Retour à Weimar, où est né le Bauhaus il y a cent ans

Photo: John MacDougall Agence France-Presse Le nouveau musée Bauhaus Museum Weimar, inauguré en avril dernier.

La légendaire Bauhaus était fondée à Weimar il y a cent ans, en même temps que la république qui porte le nom de cette petite ville allemande. Premier article d’une série qui va explorer l’héritage de l’école d’art, de design et d’architecture la plus importante du XXe siècle.

C’est une école et beaucoup plus. C’est un courant artistique très certainement et un des plus célèbres de la modernité. On dit que c’est un style, mais est-ce vraiment le cas ? Au fond, qu’est-ce que Bauhaus ?

« C’est une idée ! » répond très franchement Francine Vanlaethem, professeure émérite de l’École de design de l’UQAM, spécialiste de l’architecture moderne, fondatrice et présidente de la branche québécoise de Docomomo, organisme international qui documente et conserve l’information sur les mouvements modernes en architecture.
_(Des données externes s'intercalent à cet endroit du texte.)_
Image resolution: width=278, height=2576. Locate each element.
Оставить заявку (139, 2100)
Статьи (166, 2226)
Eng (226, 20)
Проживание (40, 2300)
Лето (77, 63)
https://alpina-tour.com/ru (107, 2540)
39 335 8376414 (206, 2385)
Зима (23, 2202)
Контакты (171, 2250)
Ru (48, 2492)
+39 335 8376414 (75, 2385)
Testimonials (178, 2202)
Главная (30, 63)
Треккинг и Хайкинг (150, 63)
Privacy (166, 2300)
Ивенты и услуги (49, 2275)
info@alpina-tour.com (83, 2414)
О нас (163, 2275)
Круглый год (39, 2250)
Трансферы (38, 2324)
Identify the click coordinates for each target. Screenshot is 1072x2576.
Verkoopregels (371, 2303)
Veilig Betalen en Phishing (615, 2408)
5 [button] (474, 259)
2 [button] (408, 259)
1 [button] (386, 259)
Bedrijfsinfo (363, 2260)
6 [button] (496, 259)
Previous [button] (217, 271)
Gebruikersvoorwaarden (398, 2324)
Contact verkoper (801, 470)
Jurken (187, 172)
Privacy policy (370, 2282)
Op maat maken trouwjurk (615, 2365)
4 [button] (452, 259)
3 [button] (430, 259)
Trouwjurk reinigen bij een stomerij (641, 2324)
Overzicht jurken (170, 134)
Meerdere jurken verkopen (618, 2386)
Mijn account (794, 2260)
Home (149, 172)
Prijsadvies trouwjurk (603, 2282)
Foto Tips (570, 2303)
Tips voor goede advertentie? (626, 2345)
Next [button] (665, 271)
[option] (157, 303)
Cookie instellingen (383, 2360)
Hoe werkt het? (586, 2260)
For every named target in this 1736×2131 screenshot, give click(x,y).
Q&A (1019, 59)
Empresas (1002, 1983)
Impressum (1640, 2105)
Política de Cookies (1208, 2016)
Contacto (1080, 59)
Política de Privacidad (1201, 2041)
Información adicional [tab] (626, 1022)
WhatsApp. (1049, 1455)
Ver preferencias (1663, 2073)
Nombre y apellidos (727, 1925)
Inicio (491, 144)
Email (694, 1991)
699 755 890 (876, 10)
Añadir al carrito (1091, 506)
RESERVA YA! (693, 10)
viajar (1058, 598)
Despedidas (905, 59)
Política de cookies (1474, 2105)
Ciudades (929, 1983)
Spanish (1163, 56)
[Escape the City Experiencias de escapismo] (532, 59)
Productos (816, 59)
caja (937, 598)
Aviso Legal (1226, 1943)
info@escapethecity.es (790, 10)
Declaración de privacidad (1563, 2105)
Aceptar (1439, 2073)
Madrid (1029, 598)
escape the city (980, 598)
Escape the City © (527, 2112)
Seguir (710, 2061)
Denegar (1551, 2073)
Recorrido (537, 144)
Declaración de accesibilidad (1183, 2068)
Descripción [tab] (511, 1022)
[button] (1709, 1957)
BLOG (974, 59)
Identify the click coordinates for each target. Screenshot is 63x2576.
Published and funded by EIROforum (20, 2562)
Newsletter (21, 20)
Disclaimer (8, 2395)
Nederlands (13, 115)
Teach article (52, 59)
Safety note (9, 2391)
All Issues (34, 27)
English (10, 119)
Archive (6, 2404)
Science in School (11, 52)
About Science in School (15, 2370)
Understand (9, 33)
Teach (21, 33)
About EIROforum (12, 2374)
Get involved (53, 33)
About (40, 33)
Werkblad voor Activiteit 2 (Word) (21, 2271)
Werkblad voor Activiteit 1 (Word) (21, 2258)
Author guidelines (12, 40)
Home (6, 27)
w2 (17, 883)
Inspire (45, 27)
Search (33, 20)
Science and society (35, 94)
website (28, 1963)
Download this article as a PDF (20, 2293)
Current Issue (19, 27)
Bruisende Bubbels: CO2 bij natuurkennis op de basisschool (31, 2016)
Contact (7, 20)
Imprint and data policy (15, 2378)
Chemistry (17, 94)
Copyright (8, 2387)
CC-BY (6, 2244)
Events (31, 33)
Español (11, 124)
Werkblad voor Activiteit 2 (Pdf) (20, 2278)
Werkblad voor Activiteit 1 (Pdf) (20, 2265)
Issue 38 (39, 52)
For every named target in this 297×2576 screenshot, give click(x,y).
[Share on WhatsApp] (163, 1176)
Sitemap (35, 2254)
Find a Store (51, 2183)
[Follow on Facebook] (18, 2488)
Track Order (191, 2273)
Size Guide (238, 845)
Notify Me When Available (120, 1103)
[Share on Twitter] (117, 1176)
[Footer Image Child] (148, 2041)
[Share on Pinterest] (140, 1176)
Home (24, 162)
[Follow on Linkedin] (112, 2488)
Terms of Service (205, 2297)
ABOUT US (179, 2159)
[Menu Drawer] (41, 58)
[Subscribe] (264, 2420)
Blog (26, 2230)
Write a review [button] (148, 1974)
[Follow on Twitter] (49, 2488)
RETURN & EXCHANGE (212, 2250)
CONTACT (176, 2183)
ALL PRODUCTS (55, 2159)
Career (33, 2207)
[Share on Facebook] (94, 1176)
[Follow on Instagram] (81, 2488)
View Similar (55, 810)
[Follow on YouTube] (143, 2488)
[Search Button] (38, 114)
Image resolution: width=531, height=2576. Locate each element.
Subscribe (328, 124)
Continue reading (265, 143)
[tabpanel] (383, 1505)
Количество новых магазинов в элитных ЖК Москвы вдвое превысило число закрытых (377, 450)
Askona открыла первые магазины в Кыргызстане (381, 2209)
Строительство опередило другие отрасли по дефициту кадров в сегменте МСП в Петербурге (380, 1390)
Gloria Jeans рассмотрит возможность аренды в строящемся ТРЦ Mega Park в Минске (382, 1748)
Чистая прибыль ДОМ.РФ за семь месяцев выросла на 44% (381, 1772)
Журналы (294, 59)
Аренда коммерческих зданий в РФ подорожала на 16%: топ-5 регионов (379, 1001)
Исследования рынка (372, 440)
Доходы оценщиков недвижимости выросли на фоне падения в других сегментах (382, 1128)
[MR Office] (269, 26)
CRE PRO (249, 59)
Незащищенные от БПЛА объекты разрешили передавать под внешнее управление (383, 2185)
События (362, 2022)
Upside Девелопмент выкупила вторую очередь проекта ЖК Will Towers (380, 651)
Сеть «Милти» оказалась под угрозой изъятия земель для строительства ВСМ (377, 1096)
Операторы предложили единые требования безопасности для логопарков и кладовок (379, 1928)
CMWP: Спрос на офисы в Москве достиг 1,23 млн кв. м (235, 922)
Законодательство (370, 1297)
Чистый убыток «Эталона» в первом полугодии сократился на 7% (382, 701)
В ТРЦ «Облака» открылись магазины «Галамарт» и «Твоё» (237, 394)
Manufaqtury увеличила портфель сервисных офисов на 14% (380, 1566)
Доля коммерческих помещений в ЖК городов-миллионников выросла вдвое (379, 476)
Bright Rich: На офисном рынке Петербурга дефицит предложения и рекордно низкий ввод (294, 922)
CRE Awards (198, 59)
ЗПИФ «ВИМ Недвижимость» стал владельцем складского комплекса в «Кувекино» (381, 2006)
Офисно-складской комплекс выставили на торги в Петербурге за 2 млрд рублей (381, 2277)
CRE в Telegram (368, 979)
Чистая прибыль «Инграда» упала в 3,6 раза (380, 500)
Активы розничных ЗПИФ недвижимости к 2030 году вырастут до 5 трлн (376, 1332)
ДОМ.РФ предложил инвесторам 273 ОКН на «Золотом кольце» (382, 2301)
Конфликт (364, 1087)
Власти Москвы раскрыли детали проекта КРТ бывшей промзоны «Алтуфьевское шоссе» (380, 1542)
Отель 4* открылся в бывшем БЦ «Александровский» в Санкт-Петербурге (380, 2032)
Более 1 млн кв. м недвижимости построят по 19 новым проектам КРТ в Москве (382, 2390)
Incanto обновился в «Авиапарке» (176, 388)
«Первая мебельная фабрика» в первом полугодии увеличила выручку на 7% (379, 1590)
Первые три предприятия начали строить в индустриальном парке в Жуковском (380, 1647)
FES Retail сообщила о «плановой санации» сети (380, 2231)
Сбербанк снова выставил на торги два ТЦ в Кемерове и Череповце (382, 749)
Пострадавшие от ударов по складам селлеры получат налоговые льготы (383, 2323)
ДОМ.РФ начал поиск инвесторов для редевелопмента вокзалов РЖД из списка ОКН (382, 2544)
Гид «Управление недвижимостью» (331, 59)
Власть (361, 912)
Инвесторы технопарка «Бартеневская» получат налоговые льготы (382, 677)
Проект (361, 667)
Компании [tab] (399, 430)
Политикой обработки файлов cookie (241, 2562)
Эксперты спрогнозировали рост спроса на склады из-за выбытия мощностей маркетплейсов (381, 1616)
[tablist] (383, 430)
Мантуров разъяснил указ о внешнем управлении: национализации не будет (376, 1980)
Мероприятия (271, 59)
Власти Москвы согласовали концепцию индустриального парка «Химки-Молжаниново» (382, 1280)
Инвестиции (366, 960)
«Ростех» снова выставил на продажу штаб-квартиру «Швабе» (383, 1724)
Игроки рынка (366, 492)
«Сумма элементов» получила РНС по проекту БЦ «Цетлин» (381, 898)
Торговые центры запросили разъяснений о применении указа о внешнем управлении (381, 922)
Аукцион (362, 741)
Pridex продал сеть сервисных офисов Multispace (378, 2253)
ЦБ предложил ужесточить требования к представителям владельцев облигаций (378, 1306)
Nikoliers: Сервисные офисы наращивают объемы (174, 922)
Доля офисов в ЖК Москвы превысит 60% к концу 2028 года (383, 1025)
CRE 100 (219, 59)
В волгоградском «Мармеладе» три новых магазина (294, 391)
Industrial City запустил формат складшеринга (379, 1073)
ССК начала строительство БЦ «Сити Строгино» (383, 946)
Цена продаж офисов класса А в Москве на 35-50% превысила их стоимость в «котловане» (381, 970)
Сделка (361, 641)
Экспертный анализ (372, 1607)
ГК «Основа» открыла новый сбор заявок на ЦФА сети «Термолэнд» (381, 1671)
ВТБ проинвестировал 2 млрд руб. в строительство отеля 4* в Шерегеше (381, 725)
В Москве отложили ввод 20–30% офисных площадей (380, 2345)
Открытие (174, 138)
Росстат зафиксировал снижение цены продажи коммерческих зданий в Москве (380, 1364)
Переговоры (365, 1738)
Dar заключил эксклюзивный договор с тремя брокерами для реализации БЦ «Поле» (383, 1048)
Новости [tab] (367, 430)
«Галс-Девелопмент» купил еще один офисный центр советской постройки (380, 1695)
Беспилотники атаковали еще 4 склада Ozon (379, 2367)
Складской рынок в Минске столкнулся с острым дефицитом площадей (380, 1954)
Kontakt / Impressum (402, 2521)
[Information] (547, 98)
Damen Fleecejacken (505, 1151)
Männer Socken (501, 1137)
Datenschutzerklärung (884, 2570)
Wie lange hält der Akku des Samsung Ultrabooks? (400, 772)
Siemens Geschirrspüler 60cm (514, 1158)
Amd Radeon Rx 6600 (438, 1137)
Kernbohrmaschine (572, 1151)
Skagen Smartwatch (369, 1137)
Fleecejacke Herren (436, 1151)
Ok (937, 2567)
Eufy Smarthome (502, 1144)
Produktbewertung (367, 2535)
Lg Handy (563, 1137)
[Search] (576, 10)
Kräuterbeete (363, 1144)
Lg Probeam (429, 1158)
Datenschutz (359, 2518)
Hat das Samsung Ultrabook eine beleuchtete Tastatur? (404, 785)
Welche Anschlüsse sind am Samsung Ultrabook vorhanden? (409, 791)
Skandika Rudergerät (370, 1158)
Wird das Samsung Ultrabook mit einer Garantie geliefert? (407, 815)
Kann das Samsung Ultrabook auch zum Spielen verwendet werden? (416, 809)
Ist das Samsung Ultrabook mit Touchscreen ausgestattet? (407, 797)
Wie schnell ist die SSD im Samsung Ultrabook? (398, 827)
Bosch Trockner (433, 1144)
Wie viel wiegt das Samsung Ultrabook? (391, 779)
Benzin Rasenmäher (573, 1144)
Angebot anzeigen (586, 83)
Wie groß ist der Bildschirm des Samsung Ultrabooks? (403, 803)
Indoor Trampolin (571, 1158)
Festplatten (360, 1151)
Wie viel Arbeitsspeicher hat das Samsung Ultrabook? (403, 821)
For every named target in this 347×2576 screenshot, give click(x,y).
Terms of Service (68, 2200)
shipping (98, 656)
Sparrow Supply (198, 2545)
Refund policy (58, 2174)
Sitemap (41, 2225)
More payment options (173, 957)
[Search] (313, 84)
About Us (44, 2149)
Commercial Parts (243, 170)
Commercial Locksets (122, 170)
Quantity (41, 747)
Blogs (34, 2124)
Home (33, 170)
« Le Bauhaus, c’est une idée fondamentale, reprend-elle. Cette idée permet de révolutionner l’enseignement à la fois de l’architecture, des arts décoratifs, des arts appliqués. Le Bauhaus fournit aussi un nouveau langage à l’architecture, considérée comme la discipline impériale, un langage qui va permettre de s’éloigner des styles historiques. Bref, le Bauhaus, c’est une rupture pour correspondre à une nouvelle époque. »

L’idée était de créer des objets pour la vie quotidienne sans la contrainte de dogmes esthétiques et pour toutes les classes

 

L’Europe, le monde en a alors bien besoin. La Première Guerre mondiale vient de faire des dizaines de millions de morts, de blessés, de veuves et d’orphelins. Le Reich allemand a été emporté dans la tombe de l’Histoire en 1918 avec trois autres empires.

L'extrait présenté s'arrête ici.